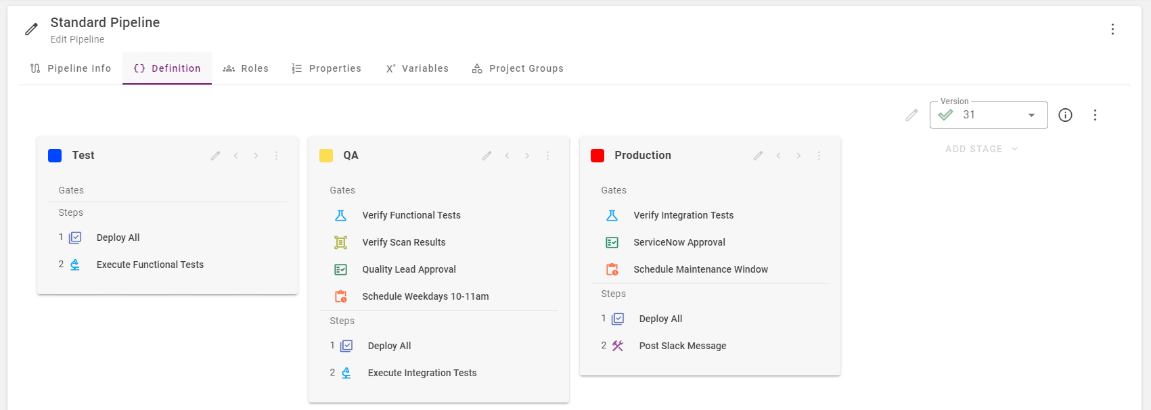Click the pencil icon beside Standard Pipeline title
Viewport: 1151px width, 410px height.
(x=31, y=29)
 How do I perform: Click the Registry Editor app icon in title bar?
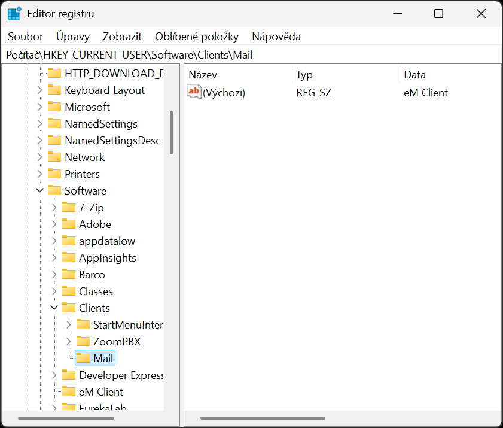14,14
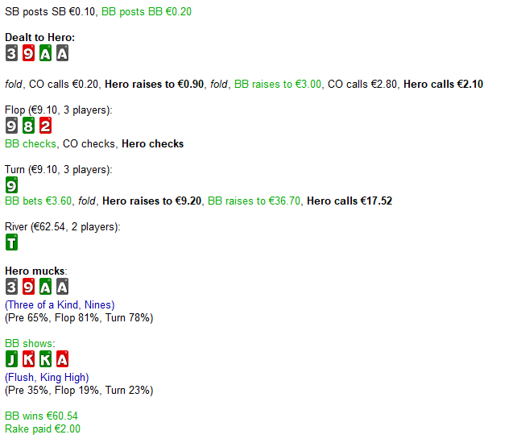Click the red 2 card on the flop

(x=45, y=126)
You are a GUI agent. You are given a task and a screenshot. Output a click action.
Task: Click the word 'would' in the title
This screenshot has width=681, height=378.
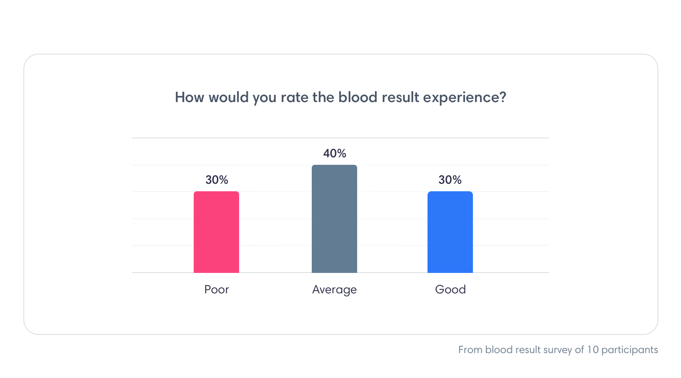[229, 98]
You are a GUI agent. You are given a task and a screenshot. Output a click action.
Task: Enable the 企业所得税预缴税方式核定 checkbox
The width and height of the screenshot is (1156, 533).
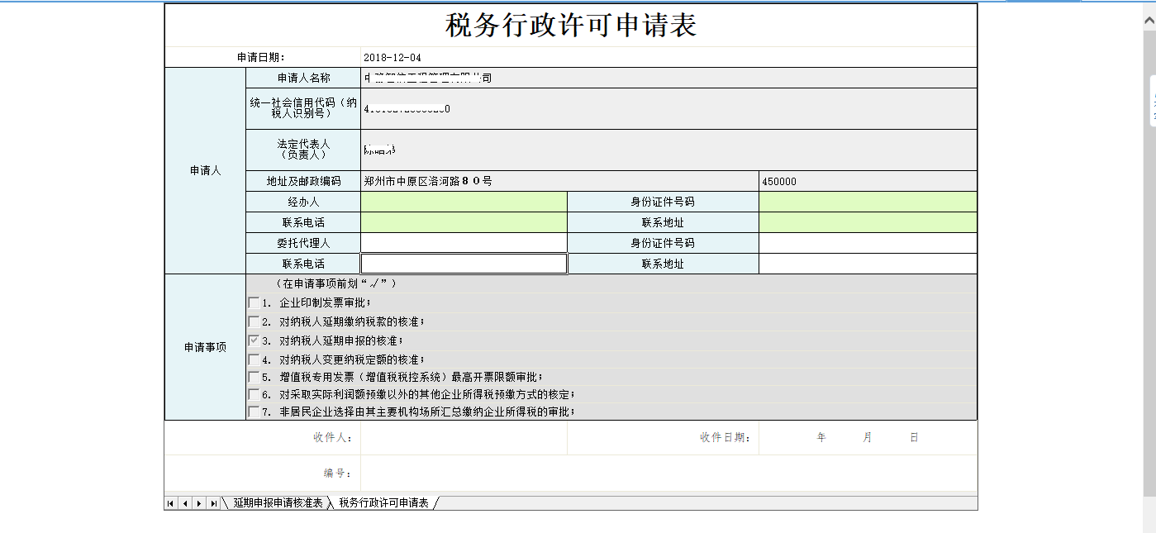pos(254,394)
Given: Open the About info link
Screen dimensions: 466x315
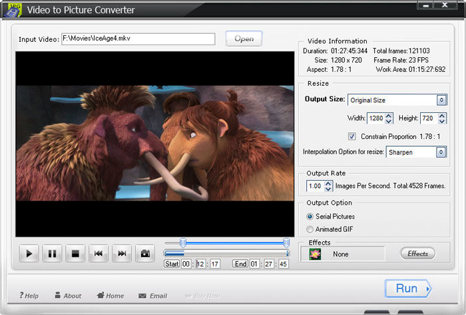Looking at the screenshot, I should click(x=68, y=296).
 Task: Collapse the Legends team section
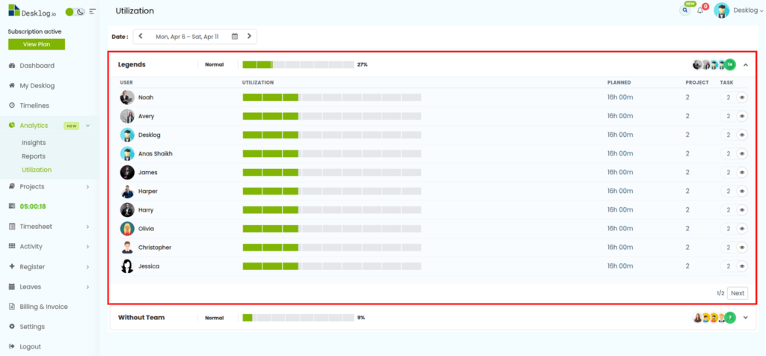tap(745, 65)
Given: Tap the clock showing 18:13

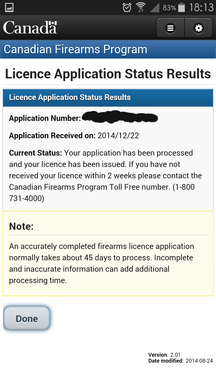Looking at the screenshot, I should click(201, 7).
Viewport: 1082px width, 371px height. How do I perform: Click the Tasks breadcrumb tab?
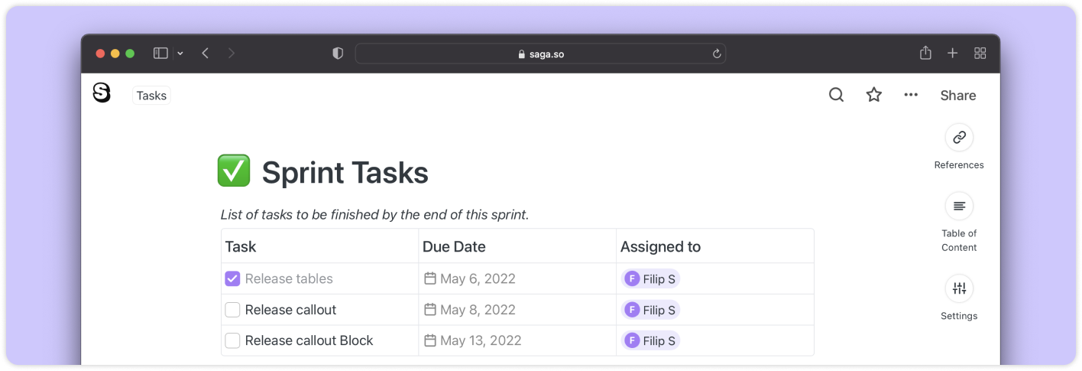click(151, 96)

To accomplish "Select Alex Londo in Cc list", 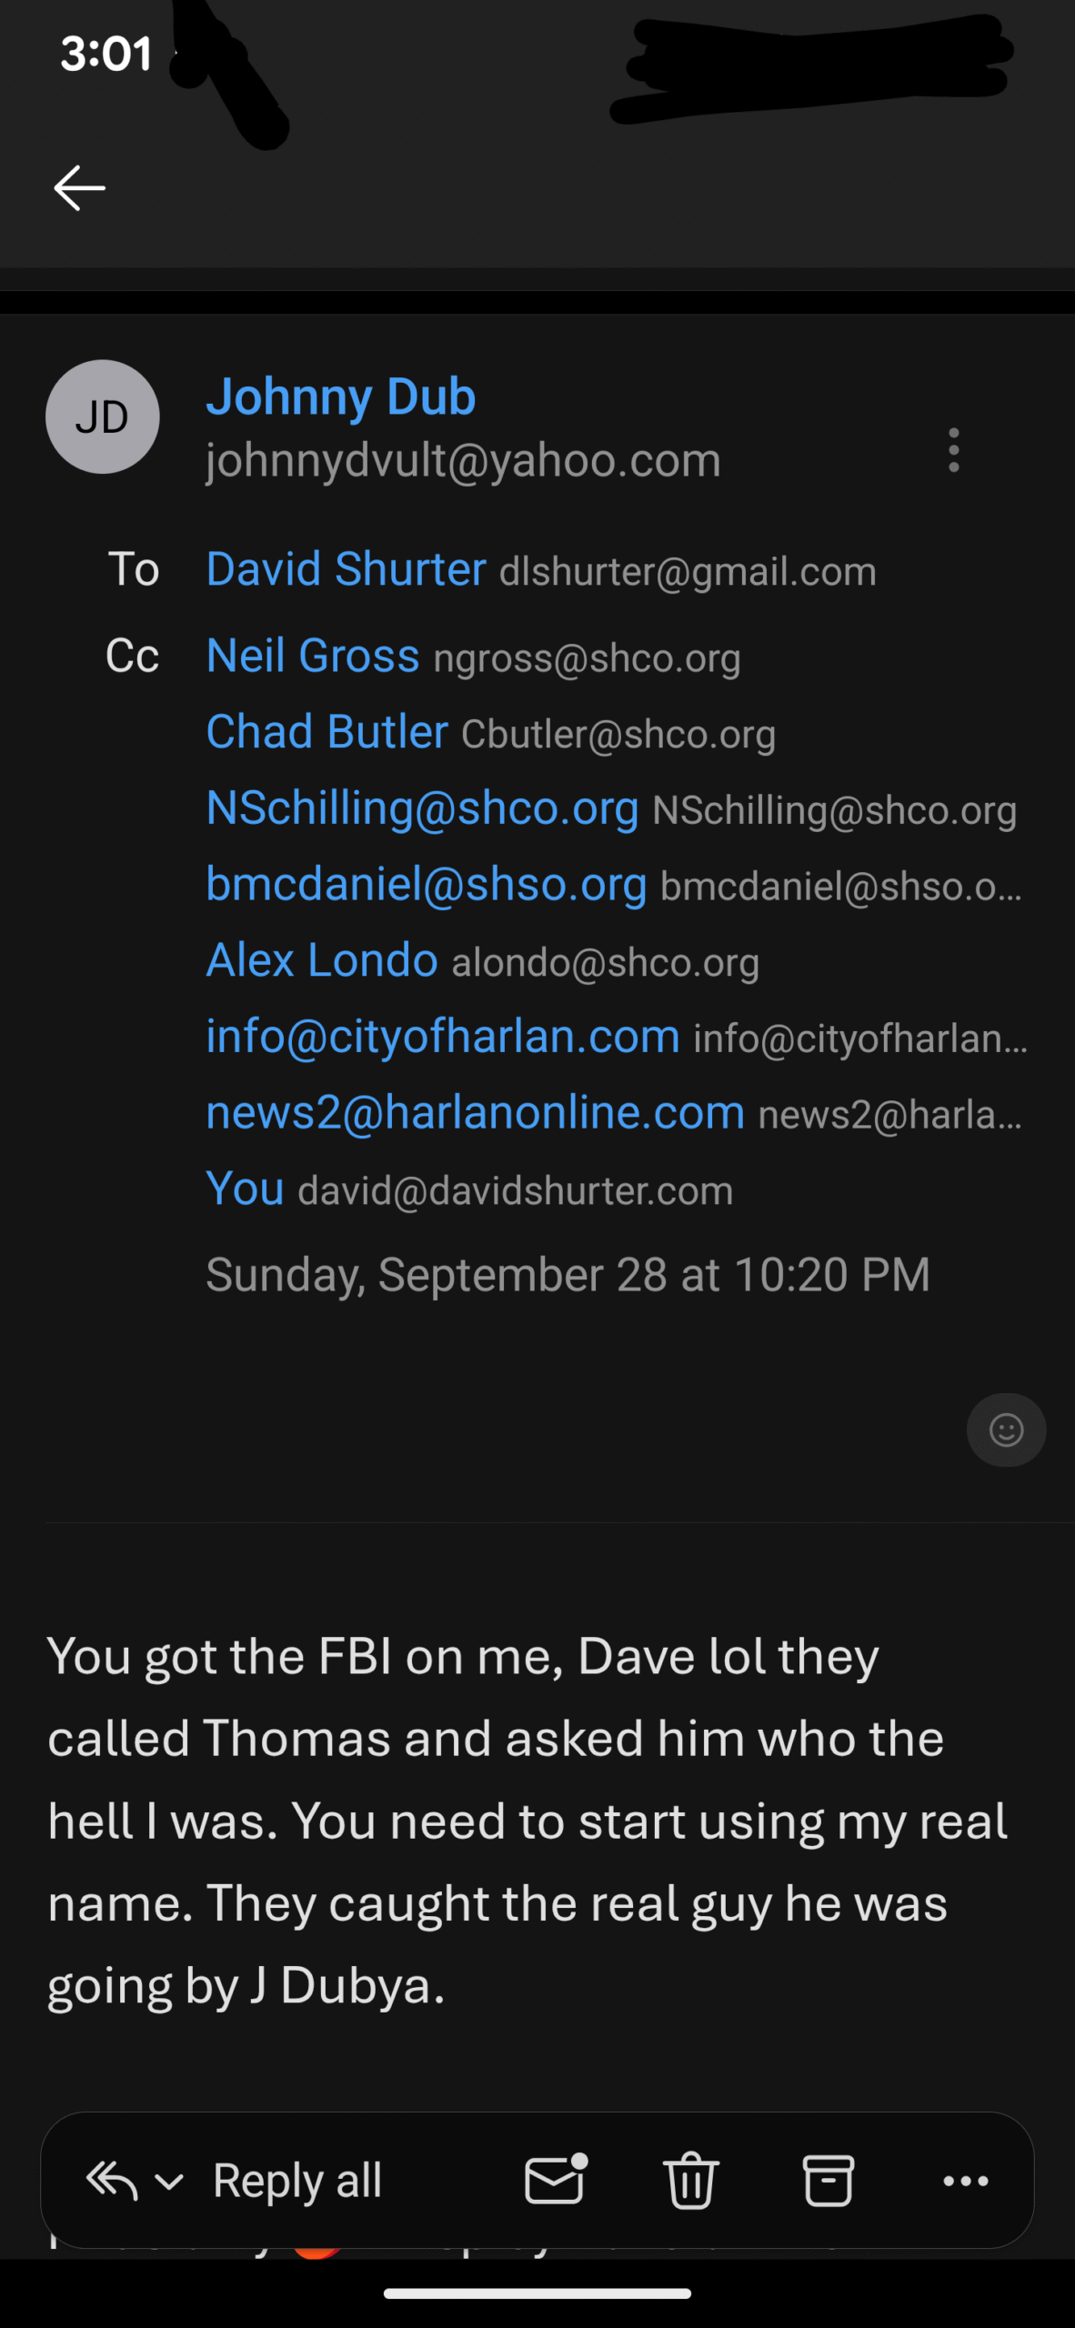I will tap(322, 960).
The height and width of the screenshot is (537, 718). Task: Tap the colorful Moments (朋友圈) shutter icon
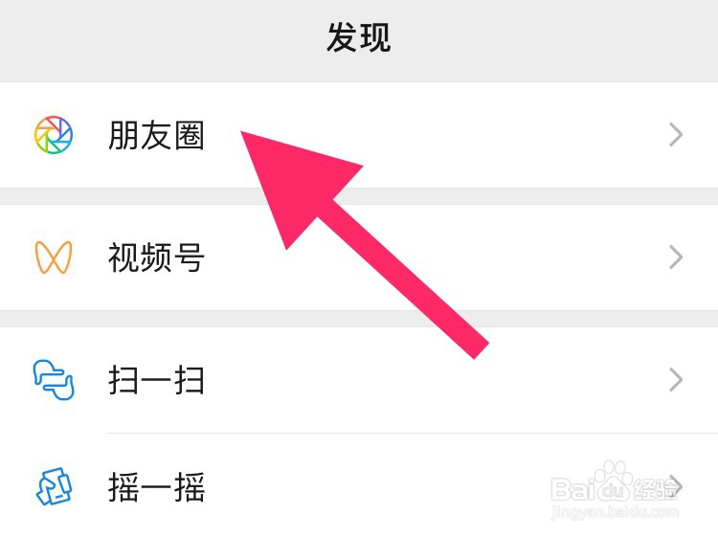tap(53, 135)
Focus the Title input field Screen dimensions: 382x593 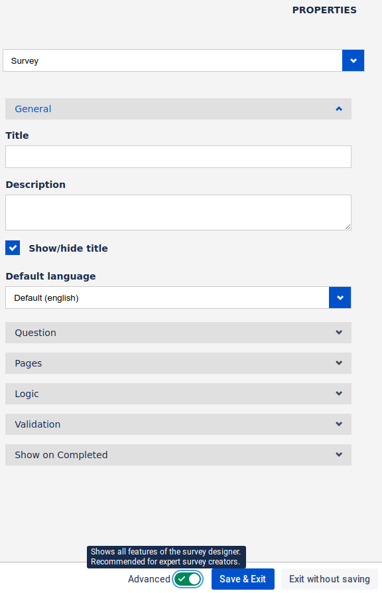[178, 157]

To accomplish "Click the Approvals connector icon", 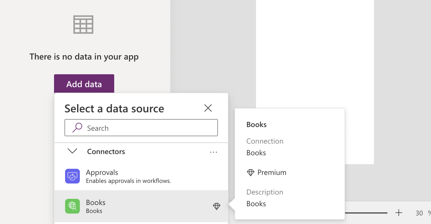I will tap(72, 176).
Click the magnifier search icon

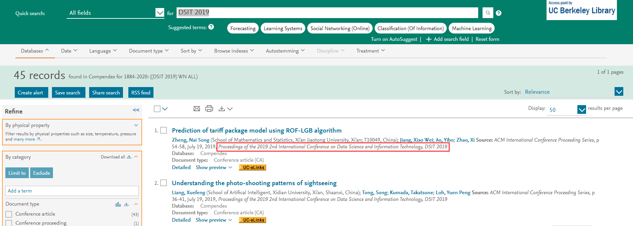488,13
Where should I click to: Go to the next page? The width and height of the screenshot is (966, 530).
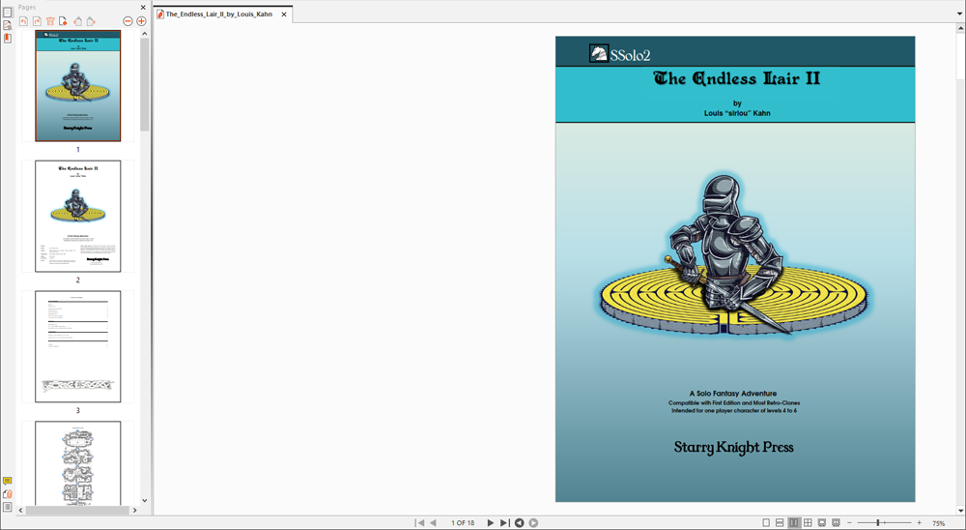(x=490, y=523)
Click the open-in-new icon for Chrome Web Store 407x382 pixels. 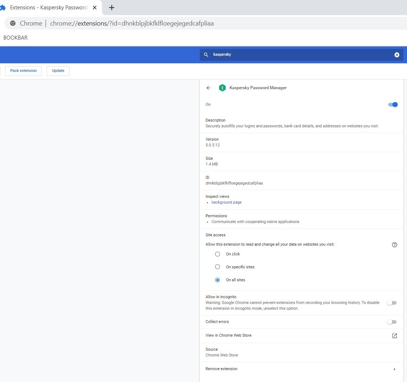(394, 336)
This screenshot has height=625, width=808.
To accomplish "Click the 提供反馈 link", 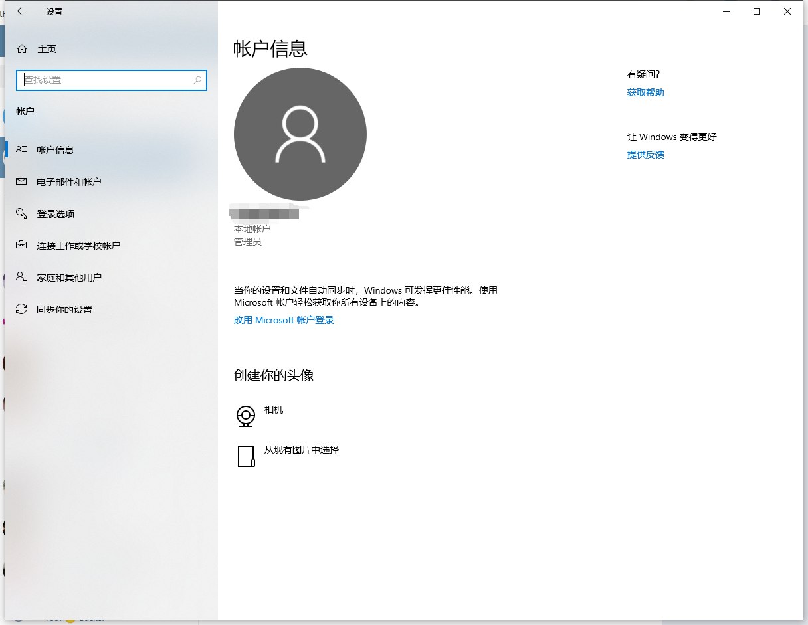I will pos(645,155).
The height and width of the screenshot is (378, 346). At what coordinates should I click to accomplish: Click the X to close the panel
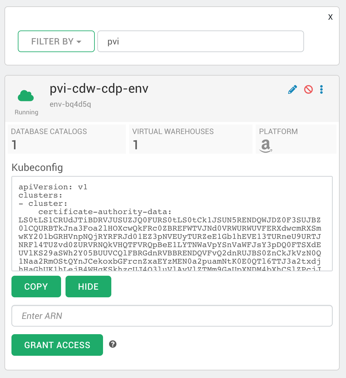point(330,17)
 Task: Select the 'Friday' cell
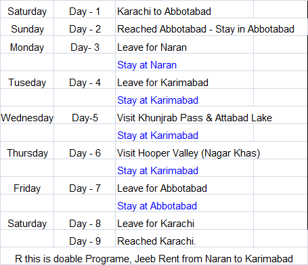tap(27, 188)
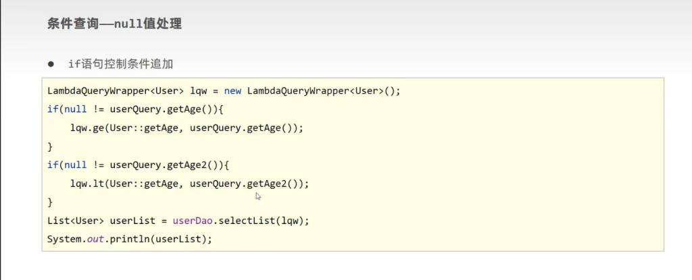Click the 'if' keyword checking userQuery.getAge()
Viewport: 692px width, 280px height.
pos(52,109)
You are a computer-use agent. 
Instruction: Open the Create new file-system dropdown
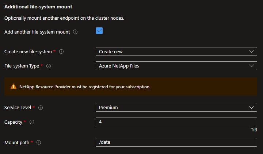click(176, 51)
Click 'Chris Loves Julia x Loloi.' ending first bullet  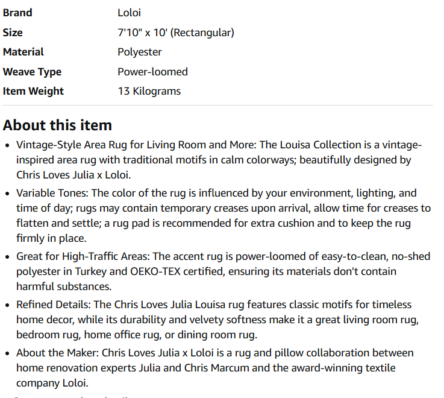(x=73, y=175)
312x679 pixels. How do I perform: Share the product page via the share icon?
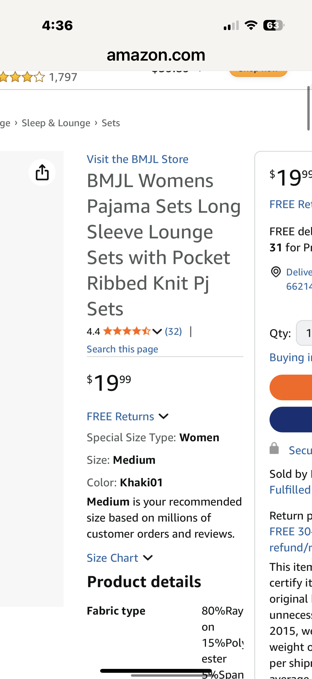(42, 172)
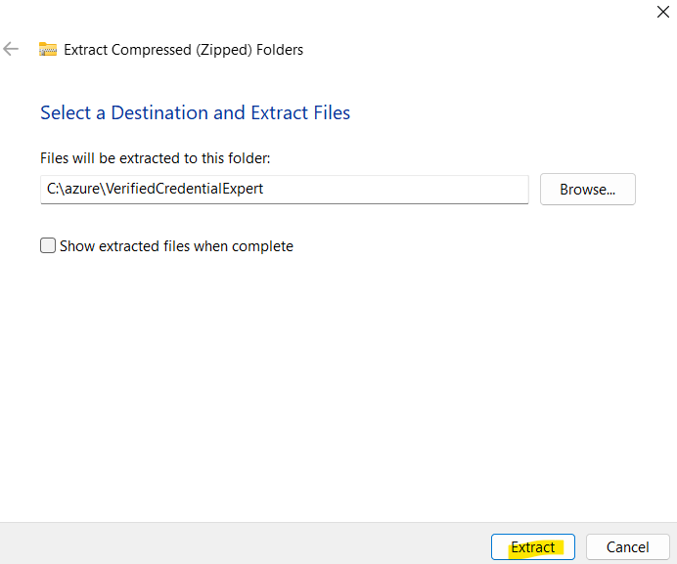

--*--

• _What you will do_:
Write out exactly the lines from the one that contains "312x679 pixels. How" through the last line of the data above, both included. Leave every picture out.

• _Expected answer_:
312x679 pixels. How do I perform: Share the product page via the share icon?
(42, 172)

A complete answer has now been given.